A "Joint Task Force" was set up in mid-2015 between the Department of Heavy Industry (DHI) and Confederation of Indian Industry (CII) to formulate the National Capital Goods Policy. It would address issues faced by the capital goods sector to evolve a roadmap to realize the potential of domestically manufactured capital goods. Specialized sub-sector strategies will also be crucial in providing focus and direction.
A growth rate of 16.8% per annum in production of capital goods in the 12th Five Year Plan (2012-2017) was the target of the former Planning Commission. However, the sector's compounded annual growth rate has been a disappointing 0.3%.
The National Capital Goods Policy is the first policy on capital goods in India. It is crucial for Modi's "Make in India" vision as the capital goods sector has a multiplier effect on other sectors in the economy.
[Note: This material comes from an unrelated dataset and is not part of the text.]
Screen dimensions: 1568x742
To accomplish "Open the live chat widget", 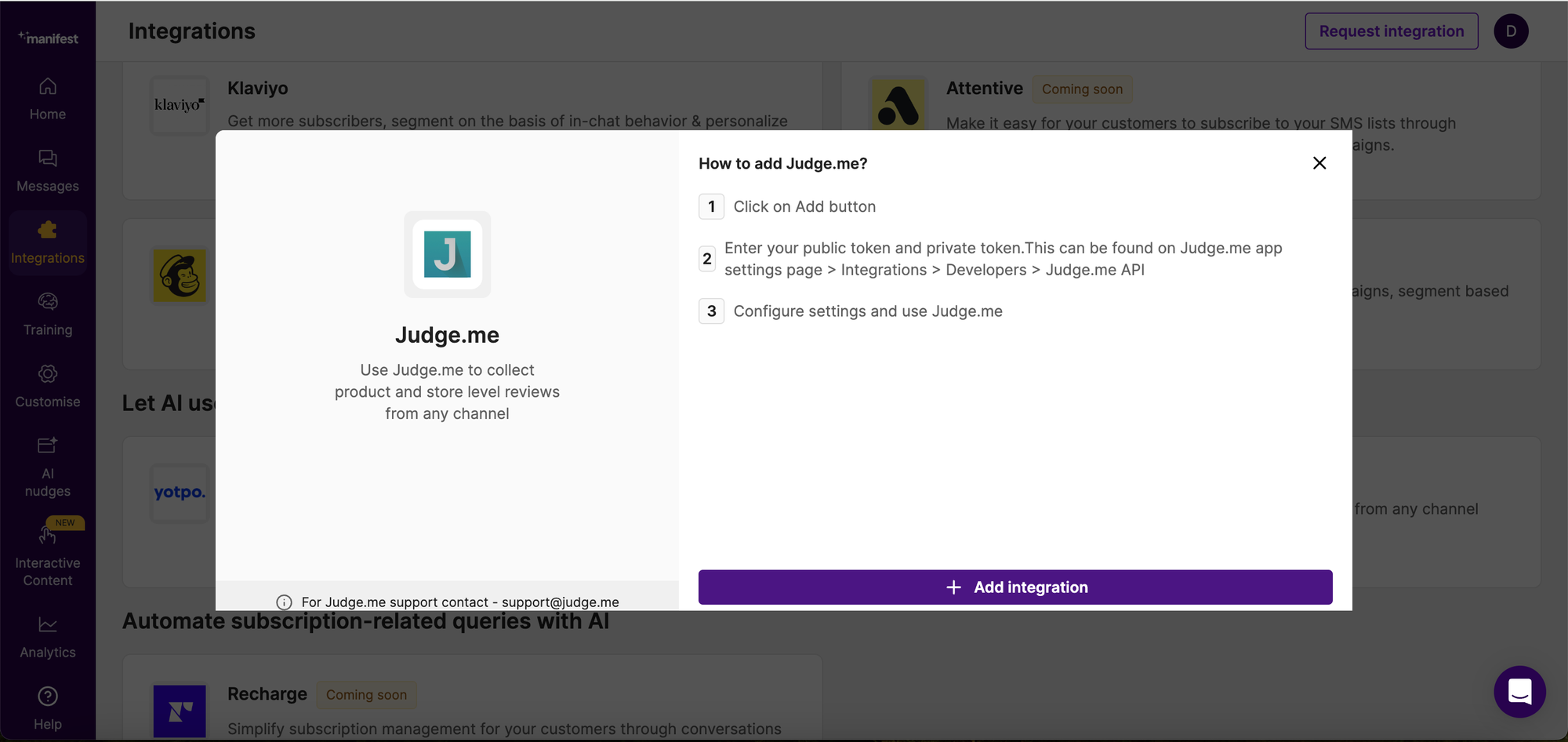I will click(1519, 692).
The National Capital Goods Policy will attempt to bolster India's production of capital goods. It aims to improve India's domestic capacity utilization to 80-90% by increasing the share of domestic production in India's capital goods demand from 56% to 80% by 2025. It also aims to improve the share of capital goods from 12% to 20% in total value manufacturing by 2025.
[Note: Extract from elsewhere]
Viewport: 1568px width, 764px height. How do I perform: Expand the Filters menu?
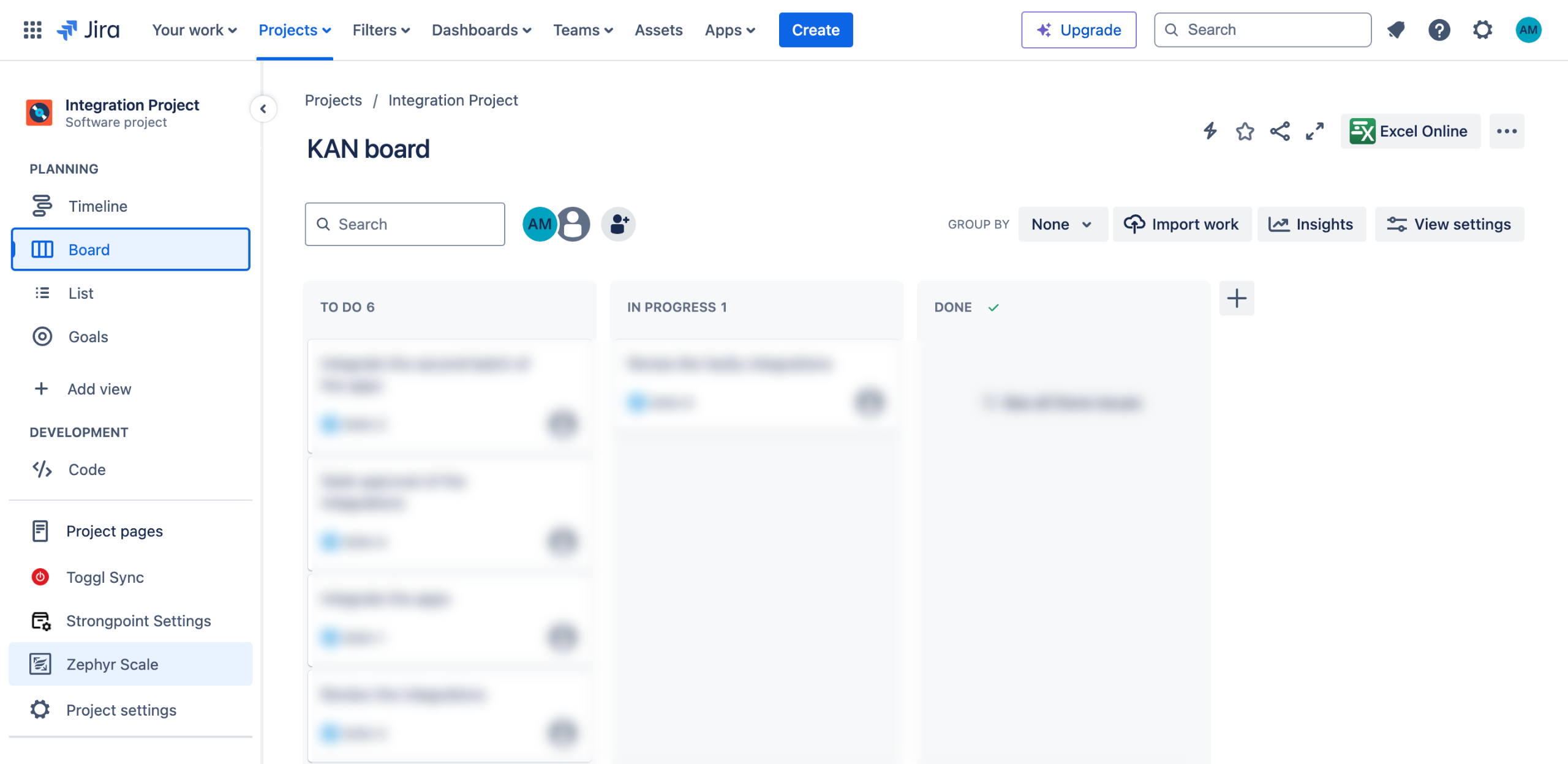(381, 30)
India has a meagre share in the global exports of capital goods. Depending on the sub-sector, India's contribution is roughly between 0.1%-0.6%. In comparison, countries like China, Germany, Japan contribute 7.7%-16.3% in global exports depending on the sub-sector.
India's capital goods sector contributed Rs.625 billion to the country's exports in 2014-2015. The new policy aims to increase that to Rs.2 trillion by 2025, which will also see India's share in global exports of capital goods increase from 0.6% to 2.5%. An increase in the domestic production of capital goods will bring down India's annual expense of $20 billion for capital goods imports.
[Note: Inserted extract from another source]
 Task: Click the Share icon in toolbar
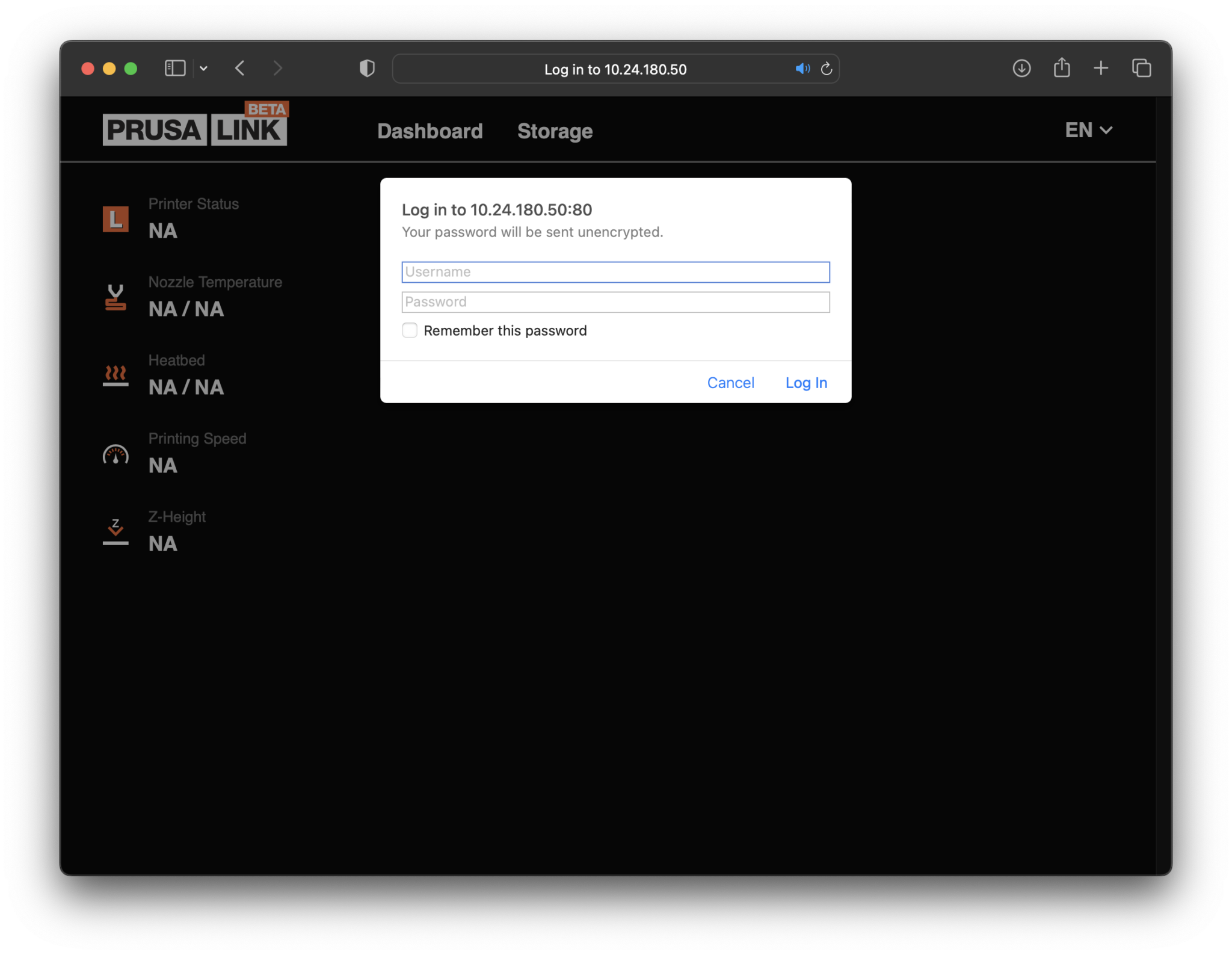coord(1062,67)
The National Capital Goods Policy will also seek to encourage foreign direct investment (FDI) in high technology manufacturing on a long term basis. They plan to give out tax incentives on capital investments from 15%-25%. Micro, small and medium enterprises (MSMEs) will be supported by an advisory group, interest subvention schemes like Technology Upgradation Fund Scheme (TUFS), and concessional rates of interest at 2%-4%.